## EXCERPTED PASSAGE
-------
One of the most important skills that we try to inculcate in our students is the art to learn through questioning. Inquiry is arguably one of the most important in the repertoire of skills that every student should possess. It must centre itself at the very heart of learning.
Throughout the second semester of 2017, there remained a sustained focus in implementing Inquiry throughout the school. It is the first of five different facets (Inquiry, Collaboration, Research, Communication and Thinking) within our approaches to teaching and learning (ATL) that we addressed over the duration of this semester.
It was extremely gratifying to see the whole school community support each other and achieve a lot over this period of time. This would have not been possible without the commitment of our students and teachers, who actively dedicated their time and energy towards strengthening the profile of an Inquiry based pedagogy within our school. Some of our achievements over this semester were as follows:
The members of the Student Council played an integral part in the building of a wider awareness for Inquiry across the school. This involved the creation of several inquiry themed posters, unique to every subject taught within the school.
Students from grade 6 demonstrating their Inquiry skills in a poster making competition
Students from grade six also contributed comprehensively to this. They created wonderful visual depictions of questions pertaining to the many aspects of their learning across different subjects. Halfway through the semester, the student council created a video which captured the pulse of Inquiry within our school. They spontaneously interviewed students from grades six through twelve on a Wednesday afternoon, gauging the impact that inquiry made to their learning.
-------
## DATA UNDER STUDY
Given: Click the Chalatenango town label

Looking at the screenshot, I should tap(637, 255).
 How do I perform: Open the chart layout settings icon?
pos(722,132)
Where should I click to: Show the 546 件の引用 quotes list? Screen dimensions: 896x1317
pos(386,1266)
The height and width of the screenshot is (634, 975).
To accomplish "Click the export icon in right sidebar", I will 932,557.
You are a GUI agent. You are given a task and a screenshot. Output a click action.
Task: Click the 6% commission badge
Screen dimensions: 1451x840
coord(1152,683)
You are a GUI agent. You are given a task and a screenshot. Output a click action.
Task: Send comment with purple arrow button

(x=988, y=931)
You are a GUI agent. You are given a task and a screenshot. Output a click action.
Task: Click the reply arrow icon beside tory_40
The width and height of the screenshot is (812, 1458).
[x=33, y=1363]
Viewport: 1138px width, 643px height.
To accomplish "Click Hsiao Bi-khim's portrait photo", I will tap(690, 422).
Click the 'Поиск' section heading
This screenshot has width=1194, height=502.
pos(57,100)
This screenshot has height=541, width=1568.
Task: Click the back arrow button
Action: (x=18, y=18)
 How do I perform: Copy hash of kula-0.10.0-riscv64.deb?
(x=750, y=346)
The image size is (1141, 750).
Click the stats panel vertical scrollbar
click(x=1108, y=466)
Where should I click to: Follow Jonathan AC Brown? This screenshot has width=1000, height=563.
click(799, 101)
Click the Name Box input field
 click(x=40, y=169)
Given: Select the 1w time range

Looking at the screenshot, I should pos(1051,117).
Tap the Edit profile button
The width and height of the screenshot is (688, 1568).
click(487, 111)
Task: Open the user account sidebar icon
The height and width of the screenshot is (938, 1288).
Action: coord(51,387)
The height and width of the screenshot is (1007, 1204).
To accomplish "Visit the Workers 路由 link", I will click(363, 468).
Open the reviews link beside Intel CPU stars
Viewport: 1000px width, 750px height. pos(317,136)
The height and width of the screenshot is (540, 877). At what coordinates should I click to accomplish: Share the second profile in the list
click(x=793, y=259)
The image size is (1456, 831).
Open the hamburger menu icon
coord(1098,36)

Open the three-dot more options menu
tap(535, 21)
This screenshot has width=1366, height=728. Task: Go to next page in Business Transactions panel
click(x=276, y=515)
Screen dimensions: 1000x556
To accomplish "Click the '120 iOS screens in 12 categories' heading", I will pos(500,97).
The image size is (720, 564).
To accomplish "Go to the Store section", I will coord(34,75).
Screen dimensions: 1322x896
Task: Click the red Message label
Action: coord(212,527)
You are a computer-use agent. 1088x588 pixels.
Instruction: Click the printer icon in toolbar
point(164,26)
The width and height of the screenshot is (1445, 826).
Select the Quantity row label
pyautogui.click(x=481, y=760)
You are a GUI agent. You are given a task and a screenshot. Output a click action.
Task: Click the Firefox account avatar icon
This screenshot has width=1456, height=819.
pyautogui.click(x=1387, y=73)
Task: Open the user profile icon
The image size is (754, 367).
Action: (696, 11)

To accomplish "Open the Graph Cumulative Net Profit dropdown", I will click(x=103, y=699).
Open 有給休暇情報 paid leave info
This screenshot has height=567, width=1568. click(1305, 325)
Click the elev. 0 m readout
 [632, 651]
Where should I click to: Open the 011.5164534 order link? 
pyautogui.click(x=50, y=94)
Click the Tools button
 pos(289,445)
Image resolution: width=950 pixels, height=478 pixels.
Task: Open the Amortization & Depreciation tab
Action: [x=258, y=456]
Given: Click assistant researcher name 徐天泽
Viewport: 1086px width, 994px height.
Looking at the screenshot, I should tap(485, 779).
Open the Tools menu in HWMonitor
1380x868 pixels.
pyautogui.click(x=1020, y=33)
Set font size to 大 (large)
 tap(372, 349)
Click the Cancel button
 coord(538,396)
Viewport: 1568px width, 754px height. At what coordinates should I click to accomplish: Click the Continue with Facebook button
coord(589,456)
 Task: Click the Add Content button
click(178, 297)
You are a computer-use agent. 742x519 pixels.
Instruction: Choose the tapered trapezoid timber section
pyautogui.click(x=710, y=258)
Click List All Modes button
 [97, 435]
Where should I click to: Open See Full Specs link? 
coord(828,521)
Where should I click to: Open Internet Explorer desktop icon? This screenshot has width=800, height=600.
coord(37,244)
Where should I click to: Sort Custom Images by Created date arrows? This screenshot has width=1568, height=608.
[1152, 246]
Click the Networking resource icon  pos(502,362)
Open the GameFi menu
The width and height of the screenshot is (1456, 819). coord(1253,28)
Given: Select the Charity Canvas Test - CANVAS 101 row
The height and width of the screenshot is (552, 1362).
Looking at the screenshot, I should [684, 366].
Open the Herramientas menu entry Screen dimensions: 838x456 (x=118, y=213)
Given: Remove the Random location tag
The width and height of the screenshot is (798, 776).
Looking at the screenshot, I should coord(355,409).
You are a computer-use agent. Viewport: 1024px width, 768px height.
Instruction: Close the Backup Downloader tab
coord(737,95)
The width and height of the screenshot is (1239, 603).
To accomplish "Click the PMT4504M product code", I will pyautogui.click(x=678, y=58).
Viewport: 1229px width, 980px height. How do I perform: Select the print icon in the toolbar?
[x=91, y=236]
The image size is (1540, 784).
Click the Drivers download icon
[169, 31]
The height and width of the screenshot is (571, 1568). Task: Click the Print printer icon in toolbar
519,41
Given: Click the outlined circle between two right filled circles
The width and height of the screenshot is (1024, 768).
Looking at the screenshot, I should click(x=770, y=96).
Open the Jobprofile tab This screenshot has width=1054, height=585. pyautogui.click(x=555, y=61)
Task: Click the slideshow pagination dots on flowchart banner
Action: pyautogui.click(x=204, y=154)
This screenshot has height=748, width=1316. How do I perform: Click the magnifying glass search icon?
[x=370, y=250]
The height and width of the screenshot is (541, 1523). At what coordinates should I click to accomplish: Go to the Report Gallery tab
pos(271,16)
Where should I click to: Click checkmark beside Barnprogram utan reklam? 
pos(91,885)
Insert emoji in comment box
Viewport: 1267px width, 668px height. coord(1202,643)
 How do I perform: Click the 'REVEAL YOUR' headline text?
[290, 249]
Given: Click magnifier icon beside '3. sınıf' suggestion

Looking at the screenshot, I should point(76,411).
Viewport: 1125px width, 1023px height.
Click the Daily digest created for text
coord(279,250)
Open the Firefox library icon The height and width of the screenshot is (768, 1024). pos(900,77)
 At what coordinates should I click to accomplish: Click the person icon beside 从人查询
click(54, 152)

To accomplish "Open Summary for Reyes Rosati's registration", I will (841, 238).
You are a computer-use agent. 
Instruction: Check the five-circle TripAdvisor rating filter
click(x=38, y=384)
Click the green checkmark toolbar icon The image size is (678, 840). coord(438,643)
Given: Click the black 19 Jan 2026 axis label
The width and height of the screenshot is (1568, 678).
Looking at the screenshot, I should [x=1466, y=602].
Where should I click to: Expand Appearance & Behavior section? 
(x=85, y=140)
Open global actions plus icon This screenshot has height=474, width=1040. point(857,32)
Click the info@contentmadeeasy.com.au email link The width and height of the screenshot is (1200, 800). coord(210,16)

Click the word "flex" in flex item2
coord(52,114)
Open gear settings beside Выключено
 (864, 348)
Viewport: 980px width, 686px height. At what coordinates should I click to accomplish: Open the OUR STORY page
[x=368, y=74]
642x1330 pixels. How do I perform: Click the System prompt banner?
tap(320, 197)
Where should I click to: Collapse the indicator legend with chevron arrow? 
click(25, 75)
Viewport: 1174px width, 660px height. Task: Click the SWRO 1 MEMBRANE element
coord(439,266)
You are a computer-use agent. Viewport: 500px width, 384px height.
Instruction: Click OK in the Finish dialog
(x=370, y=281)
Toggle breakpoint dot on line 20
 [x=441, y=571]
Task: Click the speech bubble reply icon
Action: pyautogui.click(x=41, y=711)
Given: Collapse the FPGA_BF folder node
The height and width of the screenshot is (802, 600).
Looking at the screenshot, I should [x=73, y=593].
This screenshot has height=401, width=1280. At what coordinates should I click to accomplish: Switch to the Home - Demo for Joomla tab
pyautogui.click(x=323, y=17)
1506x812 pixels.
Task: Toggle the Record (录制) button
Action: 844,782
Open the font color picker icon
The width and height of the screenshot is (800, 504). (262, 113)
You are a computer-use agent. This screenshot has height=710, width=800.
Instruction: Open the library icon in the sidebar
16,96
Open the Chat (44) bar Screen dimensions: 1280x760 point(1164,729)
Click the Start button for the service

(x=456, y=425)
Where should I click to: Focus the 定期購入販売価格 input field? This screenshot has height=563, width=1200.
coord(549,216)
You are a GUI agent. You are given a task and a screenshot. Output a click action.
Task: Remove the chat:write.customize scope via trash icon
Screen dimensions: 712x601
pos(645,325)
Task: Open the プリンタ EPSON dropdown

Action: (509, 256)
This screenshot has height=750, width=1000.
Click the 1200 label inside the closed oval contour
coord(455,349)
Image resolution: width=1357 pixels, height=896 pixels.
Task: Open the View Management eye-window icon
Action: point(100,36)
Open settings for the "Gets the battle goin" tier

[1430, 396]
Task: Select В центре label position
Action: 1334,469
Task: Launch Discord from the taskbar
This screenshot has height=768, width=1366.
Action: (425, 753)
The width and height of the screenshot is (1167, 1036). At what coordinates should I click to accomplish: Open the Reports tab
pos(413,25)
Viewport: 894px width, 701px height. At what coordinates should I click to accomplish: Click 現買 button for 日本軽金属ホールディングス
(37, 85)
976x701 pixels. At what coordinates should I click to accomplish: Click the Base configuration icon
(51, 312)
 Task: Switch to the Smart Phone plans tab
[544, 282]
-------
## TASK OBJECTIVE
Edit the passage on Inquiry from "Students from grade 6" down to "to their learning.", changing "wonderful" to "striking".

## RESULT OF THIS EXERCISE
Students from grade 6 demonstrating their Inquiry skills in a poster making competition
Students from grade six also contributed comprehensively to this. They created striking visual depictions of questions pertaining to the many aspects of their learning across different subjects. Halfway through the semester, the student council created a video which captured the pulse of Inquiry within our school. They spontaneously interviewed students from grades six through twelve on a Wednesday afternoon, gauging the impact that inquiry made to their learning.